Woolly Mammoth Is On The 'Menu' For An Australian Food Startup
As cloning a mammoth enters the realm of reality from the world of science fiction, according to CNN, an Australian food startup has taken it one step further: What might mammoth meat taste like? (Scientists, after all, have already cooked up a batch of 50,000-year-old steppe bison stew). Whether or not the prospect of eating lab-manufactured mammoth meat sounds appetizing, if the cultured mammoth meat developed by a company called Vow proves viable, which they call a "mammoth meatball," it all might just show a way to more sustainably produce meat in the future.
The "mammoth meatball," which as of this report is not commercially available, isn't really mammoth meat at all. It's closer to imitation lamb with mammoth DNA mixed into it. What made the project possible are advances in DNA extraction technology from well-preserved ancient mammoth remains recovered from melting permafrost, the same reason mammoth — a relative of the modern elephant that went extinct 4,000 to 10,000 years ago, according to National Geographic — might one day be revived. On the mammoth meat project, James Ryall from Vow said, "My biggest hope for this project is ... that a lot more people across the world begin to hear about cultured meat."
Don't expect 'mammoth nuggets' anytime soon
Unlike the scientist who made stew from steppe bison meat, there's no actual mammoth flesh in Vow's meatball (pictured), nor at the time of this writing is the product known to be fit for human consumption. So, how do you make a meatball — with even a little bit of mammoth protein in it — with no actual meat? DNA sequencing, of course. All mammals have a protein called myoglobin in their bodies which helps mammal meat — well, taste "meaty." Vow scientists took the mammoth DNA sequence for myoglobin from publicly available mammoth DNA sequencing.

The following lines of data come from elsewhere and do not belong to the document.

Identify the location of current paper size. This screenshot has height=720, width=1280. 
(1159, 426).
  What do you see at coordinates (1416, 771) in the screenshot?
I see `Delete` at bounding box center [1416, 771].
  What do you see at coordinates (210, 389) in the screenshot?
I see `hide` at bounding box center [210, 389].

To that protein, scientists added a little genome info from a modern-day African elephant — the wooly mammoth's living relative — to the recipe, and then injected it all into a sheep muscle cell, before they let it all "simmer" in a lab — et voilà! A lamb-mammoth meatball was born. In truth, there's only one out of 25,000 genes in the product that belongs to a mammoth, but hey — it's a start. On why nobody tried a bite, James Ryall from Vow told CNN: " ... [W]e were hesitant to immediately try and taste because we're talking about a protein that hasn't existed for 5,000 years. I've got no idea what the potential allergenicity might be of this particular protein."
The mammoth meatball went on display in Amsterdam
The reveal of the mammoth meatball developed by Vow took place at NEMO Science Museum in Amsterdam, Reuters reports. There are currently no plans to mass-produce the product. Instead, the mammoth meatball is simply an attention-grabbing way on Vow's part to highlight the emerging worldwide lab-grown-meat industry, which many experts say could help defray the environmental impact of traditional meat production.
As Vow founder Tim Noakesmith told The Associated Press: "We wanted to get people excited about the future of food being different to potentially what we had before. That there are things that are unique and better than the meats that we're necessarily eating now, and we thought the mammoth would be a conversation starter and get people excited about this new future." And although there are no plans to taste the meatball, Noakesmith said, " ... [It's] super fascinating to think that adding the protein from an animal that went extinct 4,000 years ago gave it a totally unique and new aroma, something we haven't smelled as a population for a very long time."